Kuini Moehau Reedy is calling on kōhanga reo around the country to reconnect with their marae, identifying a need for elders and Māori in general to further support kōhanga reo and Māori language education.
"The language nests, bring them back on to our marae so the spirits of our ancestors stay warm, there lies the autonomy and power of the spirit."
A key component of the kōhanga reo movement since its inception, Moehau Reedy says it's still possible for kōhanga to connect to marae despite the distance.
"The few elders who remain can't chase the little ones around everywhere, but if they bring them to our marae maybe those who are still alive can participate," she says.
In the early years, there were around 800 kōhanga reo, now there around 440. Moehau Reedy says many Māori are pursuing Pākehā avenues of education and neglecting the grassroots Māori immersion education movements of kōhanga reo and kura kaupapa Māori.
"They've found an easier path, leaving it for others to maintain. There has been a return to the ways that saw Māori language relinquished in the time of the Native Schools, leaving others to protect it."
Moehau Reedy says it's not that elders must teach, merely that they reconnect so that the children can have that experience.

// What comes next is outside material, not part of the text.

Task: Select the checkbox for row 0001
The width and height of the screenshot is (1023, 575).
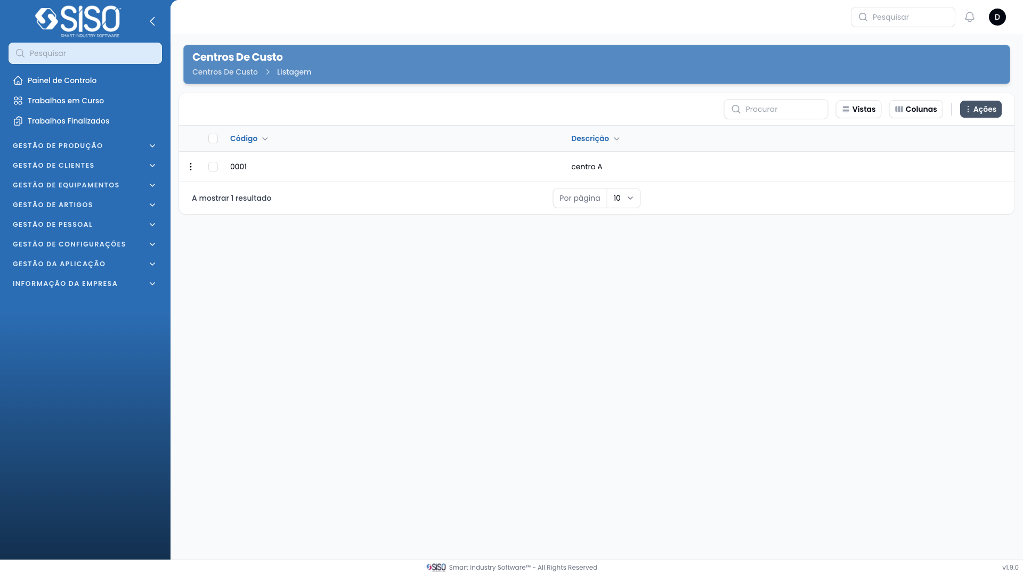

"It's just going along to establish the way, for the children to see you face-to-face and interact and for the staff who are rearing our children, the young teachers and the parents to know that they're being paid attention to and that the movement still holds prestige.
"There are many responsibilities that we have as elders, this is another one, dear elders. Gather together our inherent treasured possessions that sit here on our tongues."